FWIW - I took a look at that Harry Browne stuff (it was kind of a blast from the past for me). Two things worth noting. First - the historical numbers on his portfolio aren't correct on his supporters' web sites (don't know if they're overall better or worse - just that a lot of annual returns in his four areas are different from those available on objective websites - the bond figures caught my eye - but that is the area about which I'm most knowledgeable).

Second is a lot of his supporters seem to average annual returns - which is not the way to compute returns. You kind of have to go year by year - adding gains and subtracting losses. It's kind of tedious. But I did it for his mutual fund - which got started in 1997 (when he stopped publishing his newsletter) through the end of 2009. Returns are claimed to be average of almost 8% - but actual compounded rate of return is 6.6% - fully taxable in a taxable portfolio (if you're paying taxes - the real returns would be a *lot* lower - especially since you're buying/selling/rebalanacing once a year).

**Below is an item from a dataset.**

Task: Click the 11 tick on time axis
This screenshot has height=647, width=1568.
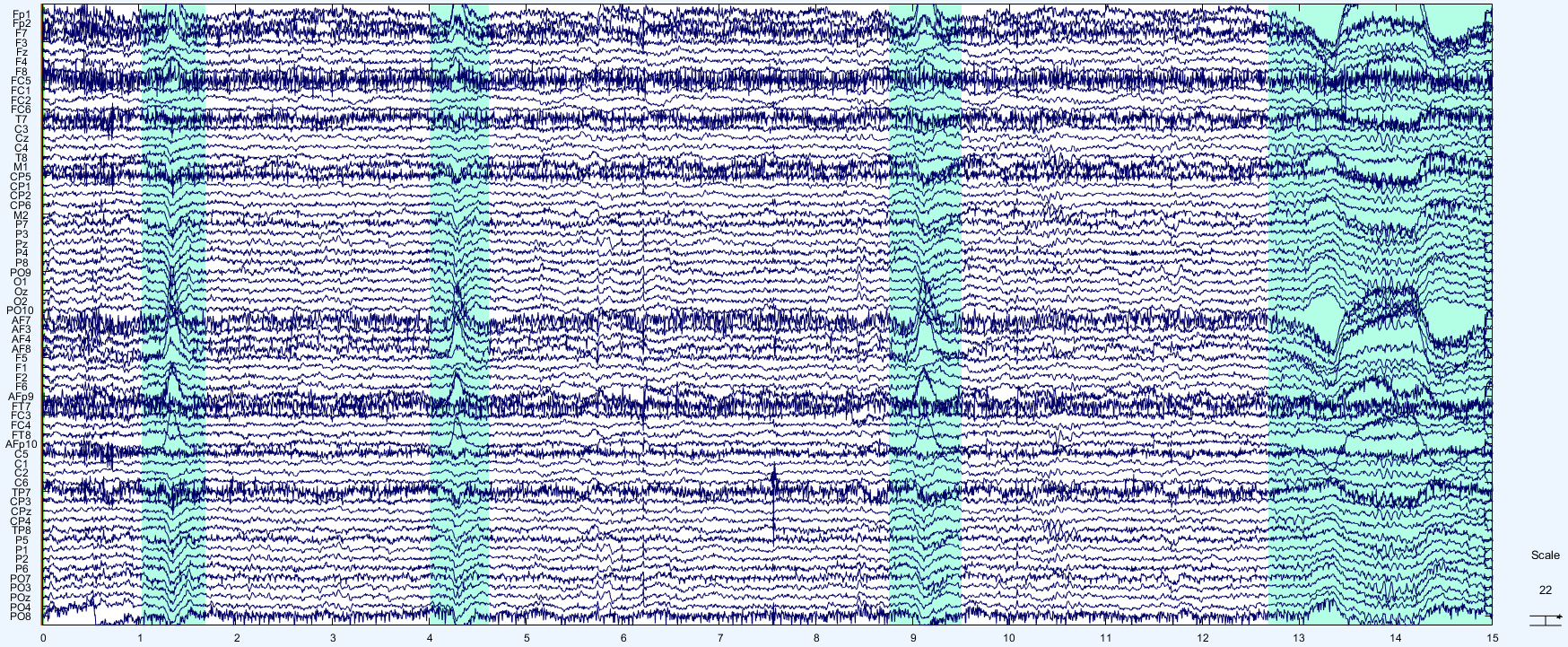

There are at least some people who have pointed out that he stopped publishing his newsletter due to miserable returns in his suggested portfolio:

Harry Browne Gives Up -- A Little, By Boris Kupershmidt

Anyway - I mention this not to single out Browne - but only because there have been so many "gurus" in the decades I've been investing. And - having seen them come and go (and Browne definitely went the way of all flesh!) - I think all investors have to develop their own approaches to their personal portfolio management. One size definitely doesn't fit all. Robyn
what hurt ole harry was gold sucked for decades..it just fell off the radar as an active investment... it weighed on the portfolio like a rock...

even i stopped following it back in the 80's... although i think harrys books as well as ray lucias books were the biggest influences on my financial thinking. there are many great financial minds out there too but i think harry and ray just influenced my methods the most .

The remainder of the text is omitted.